Sloppy scholarship sometimes makes me mad. I especially get upset when it shows up in a widely esteemed newspaper like the New York Times. Why? Because many people in important positions will take on faith claims made in the great gray lady of U.S. journalism irrespective of their accuracy or lack thereof.
Last Sunday’s editorial section carried such piece. It was titled, “When the Time Make the Man."
In it, editorial page editor Sam Tanenhaus poses the possibility that “Americans born in the 1930s lack the particular qualities we look for in our national leaders.”
I guess that pretty much takes care of presidential candidate John McCain's hopes. He was born in 1936.
McCain is a member of the Silent Generation – so called because it has failed to distinguish itself in the political life of America.
Full disclosure: I was born in 1933.
The problem with the Silents, says Tanenhaus, is that they were collectively disengaged from politics and distrustful of ideology. Just look at Edward Kennedy and Michael Dukakis Tanenhaus offers up as Exhibit A in making his claim about the congenitally weak leadership that marks those born in the 1930s.

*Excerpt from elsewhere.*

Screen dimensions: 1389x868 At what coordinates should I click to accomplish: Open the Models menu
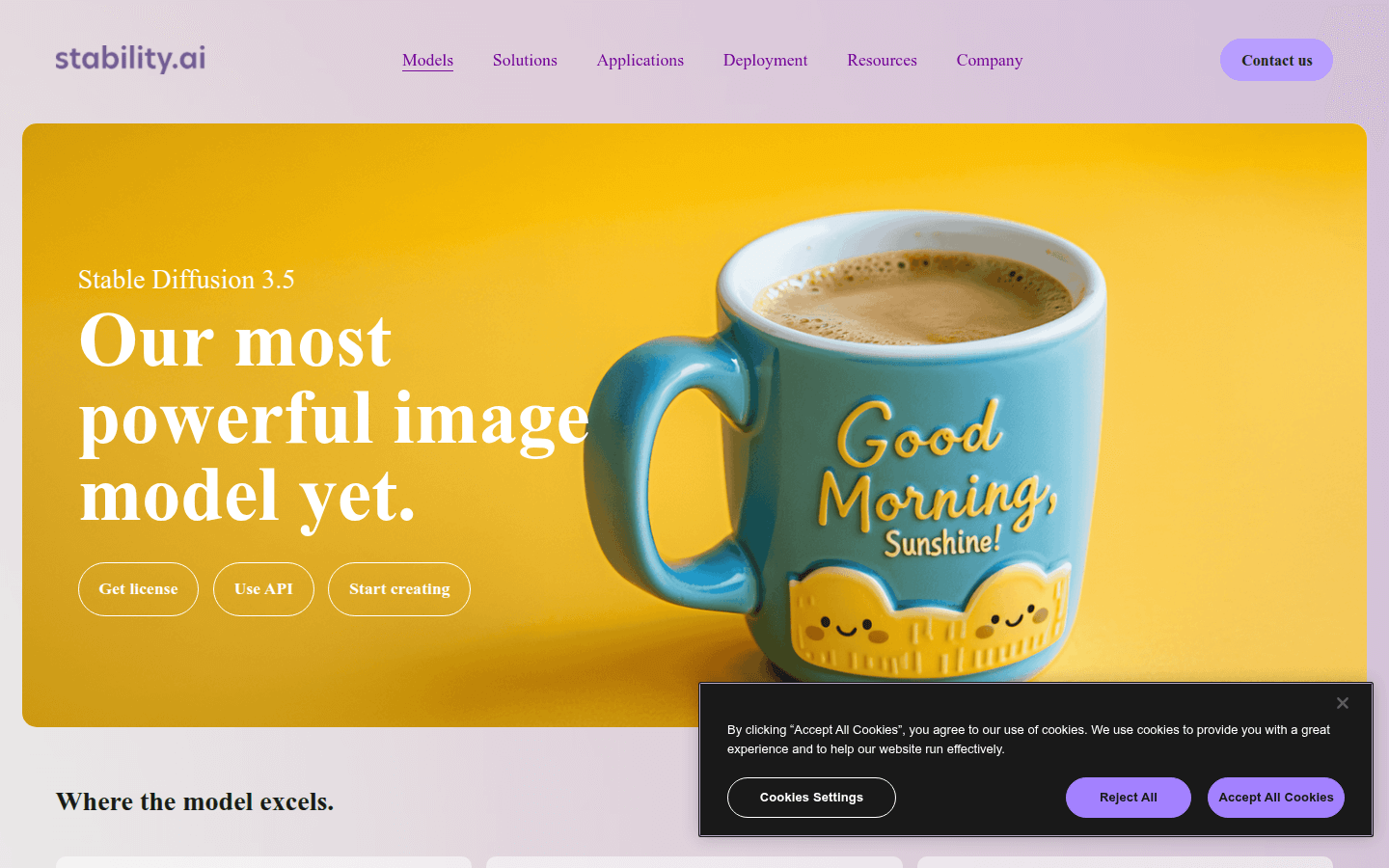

If the reputation of the boomer generation has been hyperinflated, then the reputation of the Silent Generation has been as flat as yesterday’s beer. Tanenhaus completely disregards such nationally prominent – indeed, globally prominent in many cases – leaders as Martin Luther King (a fellow Silent, though born in 1929), Ralph Nader (1934), Tom Hayden (1939), Jerry Rubin (1938), Jane Fonda (1937), Abby Hoffman (1936), and Gloria Steinem (1934). In fact, nearly all the national leaders in the feminist movement of the 1960s and ‘70s were born in the 1930s.
You might not have liked the politics of those figures were you around and involved in the 1960s and ‘70s, but you can’t deny their status as national leaders. Collectively, they reshaped the politics and morals of the nation.
From the other end of the spectrum come such national leaders as James Baker (1930), Colin Powell (1937), and Donald Rumsfeld (1932).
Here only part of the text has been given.